To test the sensing performance, an optical microfiber flow rate sensor was packaged into a section of water pipe as a holder and then inserted into a tee coupling for the easy connection with water pipelines, as shown in Fig. 3(a). In order to fix the U-shape microfiber embedded PDMS film in a water pipe, we developed a three-step process. (1) Cutting the U-shape microfiber embedded PDMS film to a patch (4 mm in width, 4 cm in length) ∼1.5 mm away from the microfiber U-turn; (2) Inserting the PDMS patch into a package pipe (5 mm in inner diameter), and making the immersed PDMS (sensory area) outside the package pipe; (3) Fixing the PDMS patch in the center of the package pipe by silicone sealant. After curing overnight, the water pipe packaged sensor can be inserted into a tee coupling as shown in Fig. 3(a) for flow rate measurement. Figure 3(b) shows a schematic diagram of the experimental set-up for water flow rate measurement. Water in a storage tank was pumped into a pipeline with a constant flow rate of 16.7 L/min, which was then split into two channels. The water flow rates in the channels were regulated by two valves connected to each channel. An optical fiber flow rate sensor in a tee coupling was connected to the upper channel after a commercial hall flowmeter which was used for the calibration of flow rate. To obtain a broadband spectral response of the optical microfiber flow rate sensor, white light from a halogen tungsten lamp (SLS201L, Thorlabs) was coupled into the sensor. The transmitted light was guided into a spectrometer (Maya2000-Pro, Ocean Optics) for the spectral analysis.
Fig. 3. (a) Schematic diagram of the integration of an optical microfiber flow rate sensor with a tee coupling; Inset: photograph of an integrated microfiber flow rate sensor; (b) Schematic diagram of the experimental set-up.
============================================================
_Given problem 1_:
Count how many lines in the records below contain the string "field", with case counting, and reply with the number only.
============================================================
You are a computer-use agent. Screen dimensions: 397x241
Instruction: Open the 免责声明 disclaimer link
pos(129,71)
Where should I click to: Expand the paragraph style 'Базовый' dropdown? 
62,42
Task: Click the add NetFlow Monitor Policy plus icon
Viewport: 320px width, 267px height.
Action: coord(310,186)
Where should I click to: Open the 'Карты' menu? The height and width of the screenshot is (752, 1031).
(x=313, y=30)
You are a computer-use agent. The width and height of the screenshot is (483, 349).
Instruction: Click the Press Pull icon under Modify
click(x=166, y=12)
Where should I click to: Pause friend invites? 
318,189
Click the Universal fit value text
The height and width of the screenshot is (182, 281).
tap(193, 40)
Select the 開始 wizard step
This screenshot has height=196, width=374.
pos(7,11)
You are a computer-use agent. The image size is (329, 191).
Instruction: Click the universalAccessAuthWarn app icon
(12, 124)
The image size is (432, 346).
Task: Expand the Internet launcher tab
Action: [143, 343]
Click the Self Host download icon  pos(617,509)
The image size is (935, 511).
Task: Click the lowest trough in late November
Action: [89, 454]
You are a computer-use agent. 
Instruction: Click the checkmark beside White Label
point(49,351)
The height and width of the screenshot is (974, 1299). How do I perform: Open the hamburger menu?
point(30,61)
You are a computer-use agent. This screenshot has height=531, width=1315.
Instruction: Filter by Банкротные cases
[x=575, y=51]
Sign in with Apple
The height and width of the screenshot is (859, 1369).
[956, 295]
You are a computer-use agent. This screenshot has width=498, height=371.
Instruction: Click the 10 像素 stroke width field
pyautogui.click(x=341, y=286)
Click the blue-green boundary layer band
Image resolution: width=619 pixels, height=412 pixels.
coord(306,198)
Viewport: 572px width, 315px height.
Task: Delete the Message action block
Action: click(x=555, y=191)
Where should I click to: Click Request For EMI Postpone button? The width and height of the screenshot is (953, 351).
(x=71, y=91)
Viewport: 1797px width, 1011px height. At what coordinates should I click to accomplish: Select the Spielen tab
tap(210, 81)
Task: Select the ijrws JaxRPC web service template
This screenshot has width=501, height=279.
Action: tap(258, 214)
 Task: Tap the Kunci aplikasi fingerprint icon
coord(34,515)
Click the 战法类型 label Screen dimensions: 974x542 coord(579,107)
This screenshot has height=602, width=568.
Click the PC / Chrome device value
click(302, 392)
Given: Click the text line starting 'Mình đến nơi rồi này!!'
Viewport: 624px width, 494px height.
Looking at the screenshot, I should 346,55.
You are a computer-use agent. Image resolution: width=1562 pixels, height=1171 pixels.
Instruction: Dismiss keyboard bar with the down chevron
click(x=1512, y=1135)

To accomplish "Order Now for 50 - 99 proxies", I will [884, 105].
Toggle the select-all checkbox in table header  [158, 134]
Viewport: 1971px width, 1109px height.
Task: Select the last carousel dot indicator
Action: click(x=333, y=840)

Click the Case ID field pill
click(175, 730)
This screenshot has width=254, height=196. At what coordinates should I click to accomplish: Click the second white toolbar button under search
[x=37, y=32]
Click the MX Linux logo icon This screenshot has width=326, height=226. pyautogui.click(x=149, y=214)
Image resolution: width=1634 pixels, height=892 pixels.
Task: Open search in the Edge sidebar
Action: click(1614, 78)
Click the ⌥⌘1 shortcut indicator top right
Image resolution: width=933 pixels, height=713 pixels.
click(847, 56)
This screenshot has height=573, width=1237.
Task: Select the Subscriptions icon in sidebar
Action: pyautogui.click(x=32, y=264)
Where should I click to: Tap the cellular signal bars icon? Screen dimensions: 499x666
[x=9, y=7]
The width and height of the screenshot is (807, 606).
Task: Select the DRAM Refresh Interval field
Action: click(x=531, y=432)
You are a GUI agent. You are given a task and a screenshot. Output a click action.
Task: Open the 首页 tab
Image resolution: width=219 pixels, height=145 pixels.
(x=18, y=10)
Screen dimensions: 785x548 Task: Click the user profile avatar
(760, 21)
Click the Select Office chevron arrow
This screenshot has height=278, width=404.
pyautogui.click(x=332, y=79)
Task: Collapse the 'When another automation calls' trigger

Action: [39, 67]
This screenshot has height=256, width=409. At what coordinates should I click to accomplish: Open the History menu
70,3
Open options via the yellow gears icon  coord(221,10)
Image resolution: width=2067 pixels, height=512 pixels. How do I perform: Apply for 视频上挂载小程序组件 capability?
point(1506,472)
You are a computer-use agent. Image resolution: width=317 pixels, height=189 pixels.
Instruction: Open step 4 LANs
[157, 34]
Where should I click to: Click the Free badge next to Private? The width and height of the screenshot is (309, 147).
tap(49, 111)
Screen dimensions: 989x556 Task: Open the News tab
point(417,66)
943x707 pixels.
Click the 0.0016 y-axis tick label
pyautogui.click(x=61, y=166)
============================================================
_Given problem 2_:
Pick up the passage on the optical microfiber flow rate sensor where it stops and continue it.

_Answer 1_:
3

_Answer 2_:
3. Experimental results and discussion
Figure 4(a) shows the transmission spectra of a flow rate sensor with a 1.7-µm-diameter microfiber embedded in a 1-mm-thickness PDMS film measured under water flow rates from 0 to 2.06 L/min. With the increase of the water flow rate, the intensity of the transmitted light decreases gradually, together with the blue shift of the peak wavelength. Figure 4(b) provides the dependence of the transmittance of the sensor on the flow rate at light wavelengths of 600, 650, 700, 750, and 850 nm, respectively. With the increase of the guided light wavelength, the sensitivity of the microfiber flow rate sensor increases gradually, along with the shift of the detection range to lower flow rates. This is due to the weaker confinement of guided modes in the microfiber at longer wavelength [31]. The broadband wavelength-dependent response offers an opportunity for tuning the sensitivity and working range in the same sensor using different wavelengths, and thus broadens the dynamic range without sacrificing sensitivity. For reference, the transmittance at 850 nm shows an approximately linear response to flow rate in the range of 0.25-0.87 L/min with an equation of Transmittance = -1.35 Flow rate + 1.34 (R2 = ±0.998). Since the system noise in the experiment is about 0.24%, the flow rate resolution is estimated to be around 0.005 L/min (0.002 m/s), which is one order of magnitude better than that of fiber-optic flowmeter based on bending loss (e.g., 0.05 m/s [35]) and hot-wire flowmeter based on a metallic coated hybrid long period grating/fiber Bragg grating structure (0.08 m/s [36]), and comparable with that of flowmeter based on an FBG heated by Co2+-doped fiber (0.005 m/s [20]) and surface-mountable flowmeter based on piezoelectric sensor arrays (0.003 m/s [37]).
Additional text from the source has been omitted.